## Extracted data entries
===

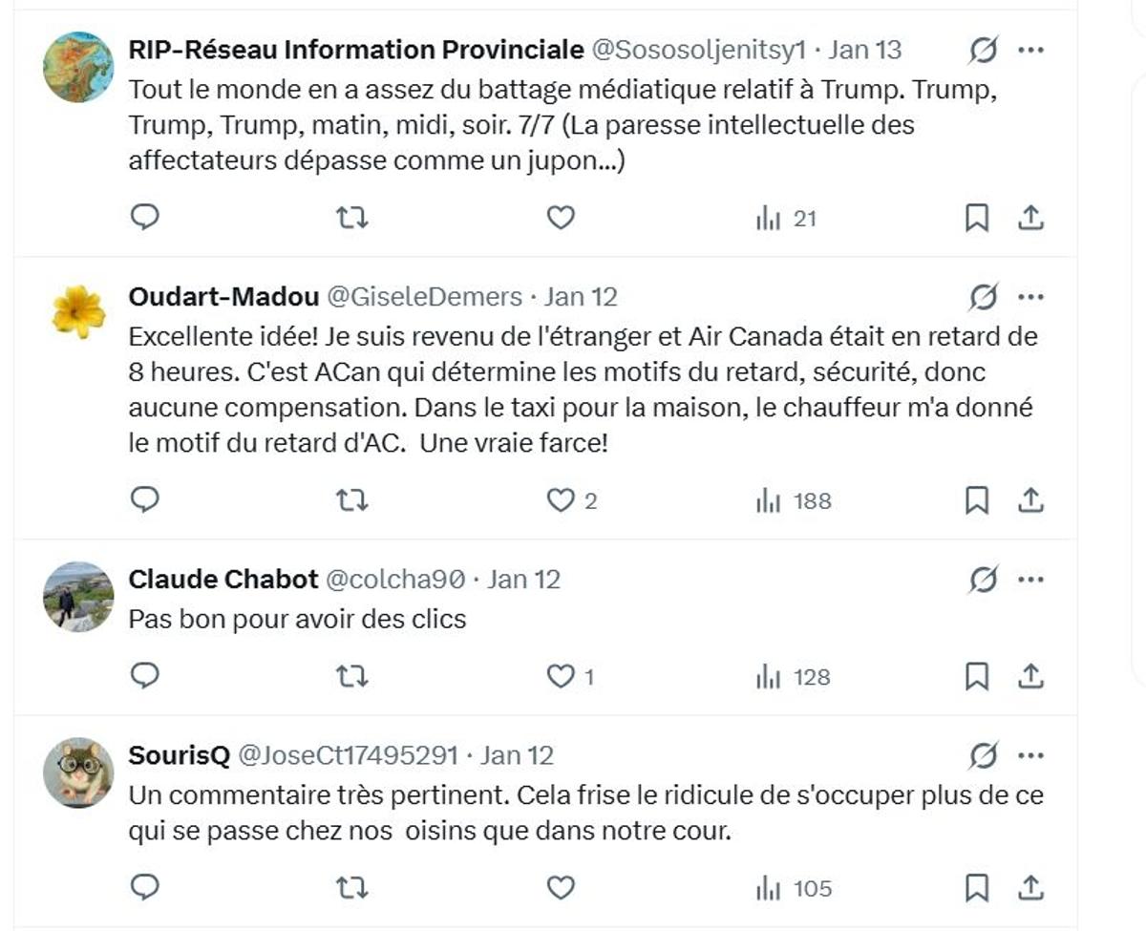Expand options menu for Oudart-Madou's tweet
This screenshot has width=1146, height=931.
click(1029, 297)
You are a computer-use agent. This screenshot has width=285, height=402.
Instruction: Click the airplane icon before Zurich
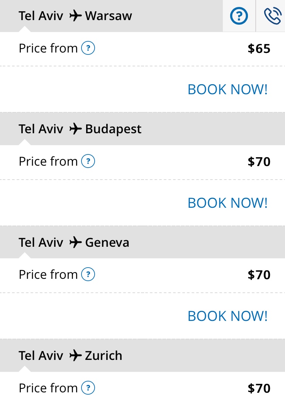76,356
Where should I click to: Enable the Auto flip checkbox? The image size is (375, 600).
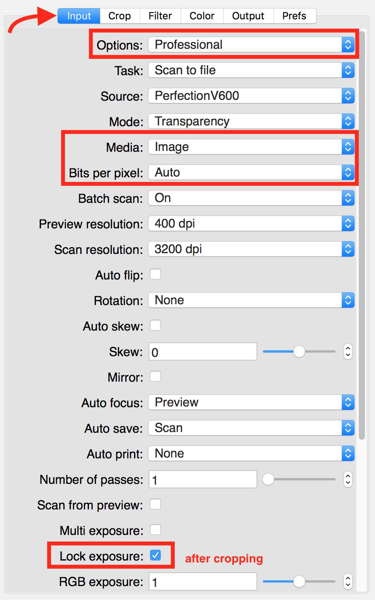pos(155,274)
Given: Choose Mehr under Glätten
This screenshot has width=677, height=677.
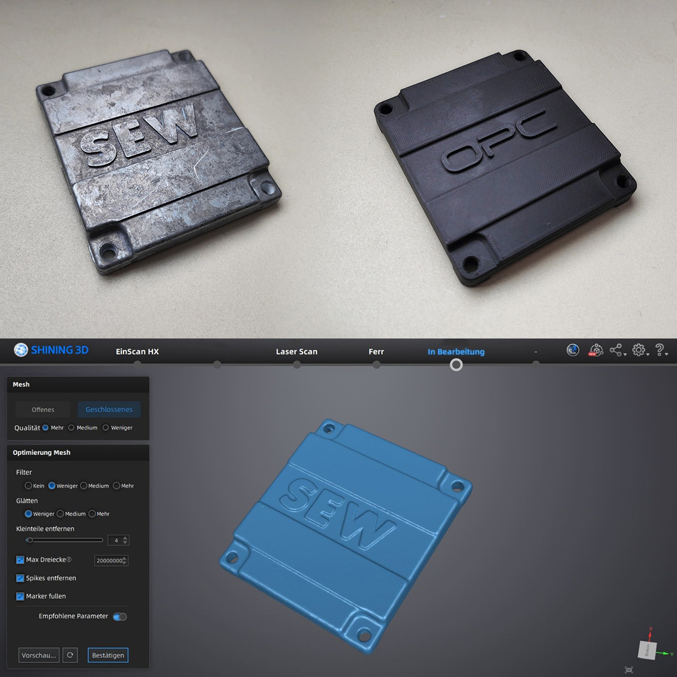Looking at the screenshot, I should tap(93, 514).
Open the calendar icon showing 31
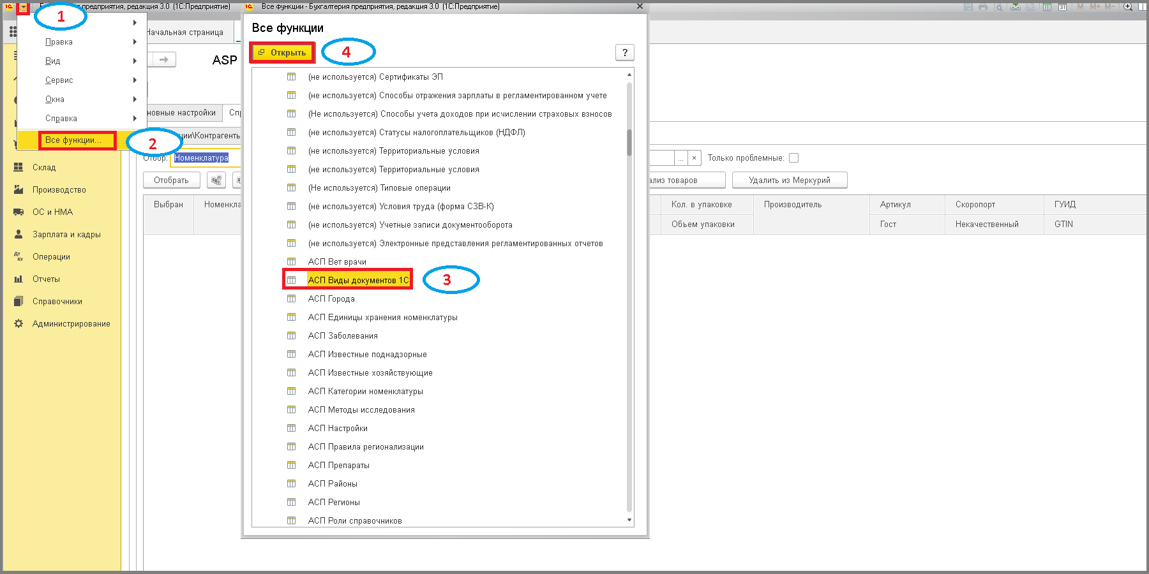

===

## Task to complete
Reproduce exactly and only the lines from the "This screenshot has width=677, height=677." line to the last line of the records above. Do not carry over any pictures.

## Exercise output
This screenshot has width=677, height=677.
Looking at the screenshot, I should tap(93, 514).
Open the calendar icon showing 31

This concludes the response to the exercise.